As my time here in Amman winds down, with almost exactly two weeks (!!!) left, I can't help but feel like I have been utterly irresponsible in cataloging and documenting this experience. The small journal I bought to record my life here has gone mostly unused- minus all the grocery and to-do lists- and this blog has been a burden to update, thanks to crappy wi-fi, making it a few and far between process.
There are so many small things, little memories, that I should have written down that are already gone. There are so many more that will be gone in a year, two, five.
Will I remember stealing water from my building mates because we ran out and the water guy doesn't come for another two days?
Will I remember the week and a half I took freezing showers because the hot water mysteriously decided to skip our floor?

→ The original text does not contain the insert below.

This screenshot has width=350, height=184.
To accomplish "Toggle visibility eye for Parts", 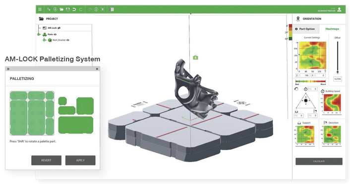I will 55,34.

Will I remember the time I walked home, by myself, all the way from University Street, and it took me an hour and a half and my feet hurt because I wore flats that day but it was worth it because for the first time I didn't feel trapped?
Will I remember what the cats that live in the lot across the street look like? Will I remember that my favorite, the brown tabby, had eyes the same color that lights up the minarets at night?
Will I remember the feeling I get when the call to prayer starts and I make myself stop for a moment, close my eyes, and just listen?
Will I remember the nights arguing about politics and foreign policy and we're all disagreeing but the passion is so raw and real that nobody is angry? (Well, maybe a little angry).
Maybe I'll forget the pancake breakfasts with the boys after late nights and the procrastination cookies I make with Katie when we want to pretend like we don't have responsibilities.
Maybe, but I hope not.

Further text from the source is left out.